Disso se pode concluir que a identidade entre o fundo de Deus e o fundo da alma é uma identidade dinâmica – ela mesma não encaminha para lugar nenhum fora do próprio operar – é identidade do e no operar. Ou seja, nesse “lugar” que não é nem um nem múltiplo, por ser ele mesmo unidade que é, ao mesmo tempo, unidade e multiplicidade. Pensar a unidade entre Deus e homem como unidade no gerar é não admitir uma unidade transcendente à multiplicidade criada. No ato de receber e de gerar acontece a unidade da multiplicidade. Ou melhor: essa geração da alma em unidade com Deus é ela mesma a privação da posse de Deus na unidade da recepção. Isso acontece na medida em que a alma, gerando o Filho em unidade com Deus, faz nascer a multiplicidade para a qual ela sai e existe. Mas, a alma é também privada da posse dessa multiplicidade, na medida em que para ela permanece sempre aberta a possibilidade do retorno a Deus:

Deus investe todo o seu poder em sua geração. Isso pertence ao retorno da alma para Deus. E, em certo modo, é angustiante que a alma decaia tantas vezes daquilo em que Deus investe todo o seu poder.

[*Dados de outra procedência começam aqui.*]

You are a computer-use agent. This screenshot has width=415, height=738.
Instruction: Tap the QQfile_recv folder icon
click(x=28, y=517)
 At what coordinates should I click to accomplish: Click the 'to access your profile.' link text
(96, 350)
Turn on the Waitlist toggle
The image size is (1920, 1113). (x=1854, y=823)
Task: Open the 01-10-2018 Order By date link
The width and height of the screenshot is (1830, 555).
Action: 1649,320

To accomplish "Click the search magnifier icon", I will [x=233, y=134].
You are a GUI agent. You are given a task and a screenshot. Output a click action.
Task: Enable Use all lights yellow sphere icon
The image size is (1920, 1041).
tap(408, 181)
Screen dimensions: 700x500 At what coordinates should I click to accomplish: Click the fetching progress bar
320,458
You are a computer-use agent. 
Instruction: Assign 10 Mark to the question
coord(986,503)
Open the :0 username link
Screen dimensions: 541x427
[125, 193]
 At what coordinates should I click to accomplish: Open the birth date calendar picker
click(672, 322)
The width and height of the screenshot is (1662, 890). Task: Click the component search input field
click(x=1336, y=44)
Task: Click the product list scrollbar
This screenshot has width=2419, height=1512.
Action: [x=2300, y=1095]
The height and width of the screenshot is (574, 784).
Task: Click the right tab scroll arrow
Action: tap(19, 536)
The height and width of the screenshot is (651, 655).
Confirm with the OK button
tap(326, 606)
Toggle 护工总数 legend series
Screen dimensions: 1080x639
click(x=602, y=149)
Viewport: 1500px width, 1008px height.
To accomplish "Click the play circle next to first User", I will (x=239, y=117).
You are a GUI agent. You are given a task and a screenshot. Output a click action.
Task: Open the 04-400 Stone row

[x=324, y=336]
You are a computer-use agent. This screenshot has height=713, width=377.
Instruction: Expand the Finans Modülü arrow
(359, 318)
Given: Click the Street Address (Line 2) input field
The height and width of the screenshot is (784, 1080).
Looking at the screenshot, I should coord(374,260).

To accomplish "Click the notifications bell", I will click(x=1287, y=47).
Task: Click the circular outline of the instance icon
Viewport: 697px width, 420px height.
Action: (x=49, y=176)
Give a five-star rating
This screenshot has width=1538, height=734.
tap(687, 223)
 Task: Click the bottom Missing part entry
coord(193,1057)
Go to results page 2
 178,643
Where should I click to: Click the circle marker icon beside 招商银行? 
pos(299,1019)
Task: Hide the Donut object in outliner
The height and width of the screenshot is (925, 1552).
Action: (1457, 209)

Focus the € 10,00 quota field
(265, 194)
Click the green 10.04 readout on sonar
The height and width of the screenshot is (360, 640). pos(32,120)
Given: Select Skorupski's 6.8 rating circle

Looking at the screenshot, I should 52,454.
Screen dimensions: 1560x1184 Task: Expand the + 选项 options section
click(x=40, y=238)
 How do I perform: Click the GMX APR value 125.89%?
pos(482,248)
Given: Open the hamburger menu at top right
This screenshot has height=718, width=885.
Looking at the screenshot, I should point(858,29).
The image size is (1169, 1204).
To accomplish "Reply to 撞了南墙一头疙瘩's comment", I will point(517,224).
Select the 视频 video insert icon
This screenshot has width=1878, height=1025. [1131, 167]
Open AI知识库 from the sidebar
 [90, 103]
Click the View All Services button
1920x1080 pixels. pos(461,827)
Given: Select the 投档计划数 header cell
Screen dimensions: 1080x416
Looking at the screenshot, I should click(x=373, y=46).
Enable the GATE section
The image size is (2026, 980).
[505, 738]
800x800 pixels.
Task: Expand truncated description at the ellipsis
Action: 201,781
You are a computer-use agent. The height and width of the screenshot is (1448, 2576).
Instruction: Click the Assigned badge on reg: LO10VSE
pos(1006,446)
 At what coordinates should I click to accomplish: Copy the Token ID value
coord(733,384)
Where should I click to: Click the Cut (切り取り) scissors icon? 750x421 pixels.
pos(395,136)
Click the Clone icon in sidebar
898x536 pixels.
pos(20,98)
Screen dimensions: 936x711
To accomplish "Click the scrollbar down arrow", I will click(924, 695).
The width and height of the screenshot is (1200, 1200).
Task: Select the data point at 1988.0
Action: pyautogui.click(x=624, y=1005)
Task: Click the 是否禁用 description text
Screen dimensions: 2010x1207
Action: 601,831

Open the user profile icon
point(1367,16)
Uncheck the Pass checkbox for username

Mas isso é preciso pra que a alma torne a viver. Deus cria todas as criaturas em um verbo. Mas, para que a alma volte a viver, ele expressa todo o seu poder em sua geração. Num outro modo, porém é consolador que a alma seja novamente reconduzida ali para dentro [...] A todas as criaturas é próprio o gerar. Uma criatura que não conhece nenhum gerar também não seria. Por isso diz um mestre: Este é um sinal de que todas as criaturas foram produzidas pela geração divina.113

Essa possibilidade de receber e gerar expressa o fundo constitutivo da alma, em sua dinâmica de saída e retorno para Deus: o fundo onde todas as coisas se encontram na unidade de Deus é o mesmo fundo do qual provém toda diversidade. Esse fundo qualifica o dom originário cuja presença na Deidade deve ser cada vez e sempre de novo descoberta pelo homem. Todo o esforço, em Eckhart, de ultrapassar as imagens de relação em ascensão para Deus, não se abstrai para sempre de toda relação, porque só quer abstrair-se do nada que ela é, quando tomada unilateralmente segundo um interesse particular, de modo que ela possa ser praticada segundo a pura relação de Deus em seu brotar-se em si mesmo.